# I Upgraded Series 1 With Large Drive, Didn't Need LBA48 Kernel!



## Mars (Sep 13, 2001)

For the first time I tried upgrading a series 1 with a drive larger than 137g. Installing a new Western Digital 250g drive I followed Hindsdales instructions. I reinstalled the 250g drive into the TiVo and booted up just fine. The system info reports 311 hours capacity! I never ran "copykern" as I understood would be needed for a drive this big on a series 1. Can anyone explain what this LBA48 stuff was all about.


----------



## litzdog911 (Oct 18, 2002)

What brand/model Tivo did you upgrade?
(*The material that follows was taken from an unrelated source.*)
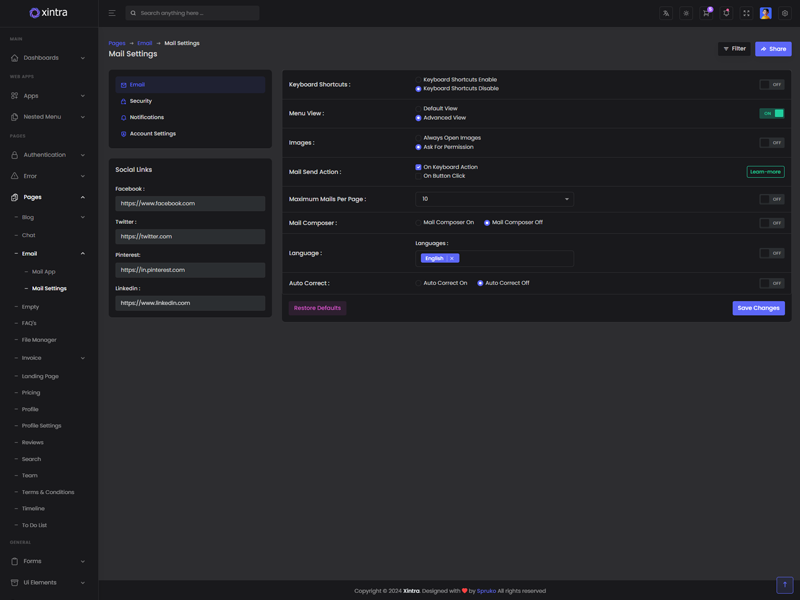Screen dimensions: 800x600
Task: Open the Account Settings tab
Action: coord(152,134)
Are you sure it was a Series 1?


----------



## StanSimmons (Jun 10, 2000)

When you get that thing a little more than half full, you will have problems.

Version 3.x requires a hacked kernel to support drives larger than 120GB. See the PTVUpgrade.com link in the upper right corner of this page for the LBA48 CD.


----------



## Mars (Sep 13, 2001)

Model is a Phillips HDR312.

I have the PTVupgrade disk and used it to do this most recent upgrade. I was prepared to do the "copykern" step expecting to see the upgrade stop at 137g. but was led to believe all was ok when the system info said it was already at 311 hrs. But you say it won't work correctly, can I pull the drive out of the TiVo and copykern it now?


----------



## classicsat (Feb 18, 2004)

This is what
The TivoApp sees the drive at 311 hours, because that is what mfstools set it up for (IOW, it reads the partition map/allocation table). 

The trouble is when the TiVo will actually try to use the space.
Being is that it uses the kernel to access the drive, when it actually trys to use the >137GB space, it will bounce back to the <137GB space (the kernel will ignore the top 24 bits or whatever).


----------



## Mars (Sep 13, 2001)

Stan, classicsat,

Ok guys, thanks, where do I go from here?


----------



## StanSimmons (Jun 10, 2000)

Buy the CD from ptvupgrades.com and run the copykern command after installing your image.


----------



## blindlemon (May 12, 2002)

You don't need to buy a CD. The free one will work just fine


----------



## Mars (Sep 13, 2001)

blindlemon,

thanks, I thought the copy I had would work, just hadn't got that far.


----------